At a pacemaker electrode, the capacitance is not constant. It is dependent on current density, electrolyte composition, and the area and other surface characteristics (e.g., fractal surface) of the electrode material.116
Because of the minute distances separating positive and negative charge layers at an electrode in electrolyte, the capacitance is high, ranging from about 0.2 to 40 mF/mm2 of geometric area of the electrode.117 The fractal-surface electrode has a much higher capacitance than a smooth-surface electrode.
Relation of Electrode-Tissue Interface Capacitance to Polarization Voltage
For a given stimulus voltage, the greater the polarization voltage at the electrode-tissue interface, the lesser the voltage gradient elsewhere in the tissue between the cathode and the anode. A fractal-surface electrode, with its high capacitance,117 has, for the same charge flow in and out, a lesser potential difference across the electrode-electrolyte interface than a smooth-surface electrode. Therefore, the fractal surface is preferred.

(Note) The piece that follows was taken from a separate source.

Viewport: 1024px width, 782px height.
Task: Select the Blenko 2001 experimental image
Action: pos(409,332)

For present-day implantable pacemaker electrodes, if the pulse duration is short, or if the pulse is biphasic with a sufficiently short time between balanced phases, the charge transfer reactions do not normally result in gross corrosion or gross tissue changes. Therefore, those reactions that do occur must be largely reversible.118
Ideal and Non-Ideal Electrodes
To avoid corrosion and deposition of toxic products in the adjacent tissue, electrodes that undergo irreversible reactions only minutely are highly desirable for pacemakers and defibrillators. Michael Faraday worked out the quantitative relationship between electrode-electrolyte chemical changes and the total amount of charge passed through the electrode into the electrolyte.119 Electrodes that under the conditions of use produce irreversible electrochemical reactions by means of these faradic currents entering or leaving the electrolyte are non-ideal electrodes.

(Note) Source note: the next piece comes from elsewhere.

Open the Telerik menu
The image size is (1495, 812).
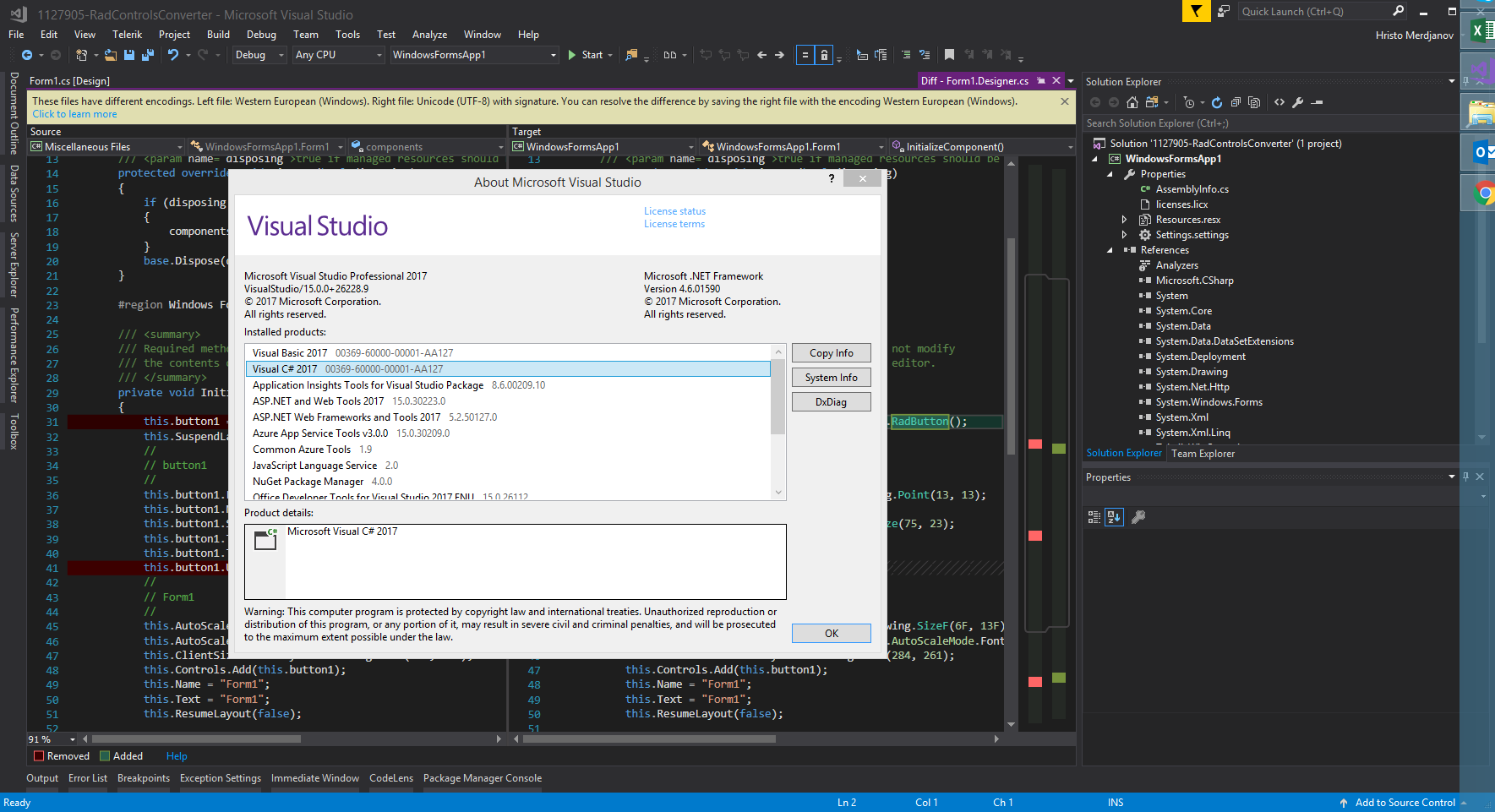tap(127, 35)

When biphasic pulses are used, minimal postpulse polarization persists, provided the time between phases is in the microsecond range. If the time between phases is increased into the millisecond range, the duration and amplitude of persisting polarization increases (see Figs. 1-16 and 1-17).
Optimizing Impedance for Minimum Battery Consumption
All these factors influence the impedance as seen at the pulse generator. Note that fibrous tissue formation around an electrode does not necessarily increase the impedance but does increase the pacing threshold. (For further discussion of these issues, see Clinical Aspects of Myocardial Stimulation by Pacemakers.)